Efficiently solving the Selective Copying Problem with a Very Small Language Model ←
Recently, i tried to understand the original Mamba paper. It's definitely worth reading. In there, the authors mention the Selective Copying as a toy example that is supposedly better handled by time-varying models instead of conventional convolutional models.
I tried the Mamba model, not from the original authors, because i couldn't bring it to run on my current system, but using mamba minimal.
The readable re-implementation lacks all the (unreadable) speed optimization stuff and is indeed pretty slow, compared to a simple CNN. So i quickly switched back to 1D-convolutions for today's experiment and tried to solve the Selective Copying problem with a very very small, fast and general network.
The model has an input-embedding which is fed by raw byte values of texts. It's nasty regarding UTF-8 when reversing the model's output put keeps things otherwise simple and easy.
The Selective Copying Dataset is the (almost) endless stream of combinations of letters, arranged in a free space. The task is to pick the letters and concatenate them, e.g.:
A....D.C..B.. -> ADCB
C..A....BD... -> CABD
I was previously trying stuff with masking, where parts of a text are hidden and the model learns to reproduce the parts, so i used this framework for the Selective Copying dataset, which looks like this:
B..C....A.D.. -> ????
Instead of a ?
, the mask byte value is actually zero. So, the model get's this sequence of
text in and produces the same sequence of text, but the masked bytes replaced by the original
content.
Here's a typical model:
ConvTextModel(
(embedding): Embedding(256, 64)
(layers): ModuleList(
(0-5): 6 x ConvTextLayer(
(conv): Conv1d(64, 64, kernel_size=(9,), stride=(1,), padding=(3,))
(act): GELU(approximate='none')
)
)
(lm_head): Linear(in_features=64, out_features=256, bias=False)
)
Feed any number (say L) of text bytes into the embedding, pass 64 x L matrices through the stack of 1D convolutions, which keep the resolution (via padding) and add a residual short-cut from each layer-input to layer-output. Finally transform the 64-dim latent space into L x 256 class logits for the 256 possible byte values.
Whole thing is trained as usual, with AdamW, lr=0.0005, Cosine Annealing with Warmup, batch-size 64, cross-entropy loss on the class logits, for 1 million steps.
The dataset in this experiment places 10 letters in a 40-letter space.
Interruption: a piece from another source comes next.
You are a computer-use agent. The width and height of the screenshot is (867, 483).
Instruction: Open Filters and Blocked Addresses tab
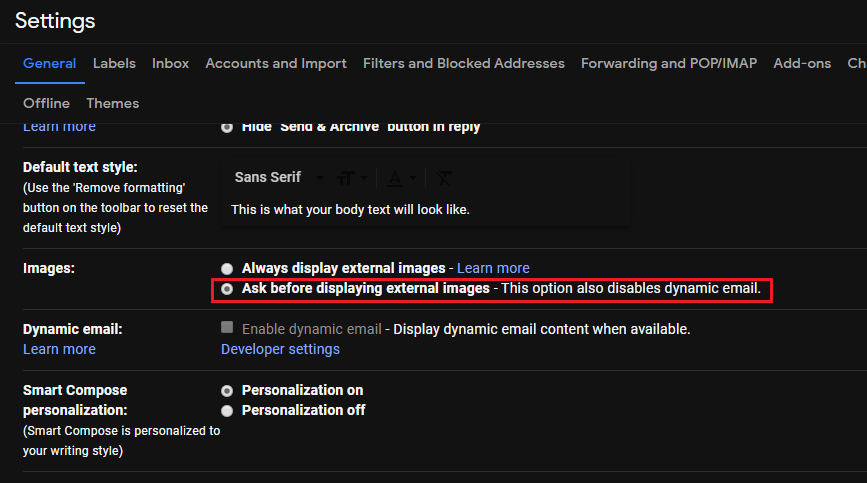[x=464, y=63]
The validation set contains 5000 positions, which are excluded from the (otherwise almost infinite) training set.
Comparing number of layers ←
(experiment done with experiments/textmask/convtext-selcopy-layers.yml @ b2aaaf43)
This is again a topic of receptive fields in CNNs. With an area of 40, some delimiter and 10 letters for the answer the model has to see 50 cells apart. Or in other words, the convolutional layers need to pass information from one cell to as much as 50 cells across, to be able to solve the task.
6 layers ←
The model show above with 6 layers and kernel size 9 can see about 24 cells (6 * floor(9 / 2)) in each direction, which is not enough to solve the puzzle. After 1M steps, the error on the validation set looks like this:
(It's 64 examples, arranged in two columns. The first row is the original text, the second row is the masked input to the model and the third row is the model's reproduction, with green background marking a fit and red marking an error.)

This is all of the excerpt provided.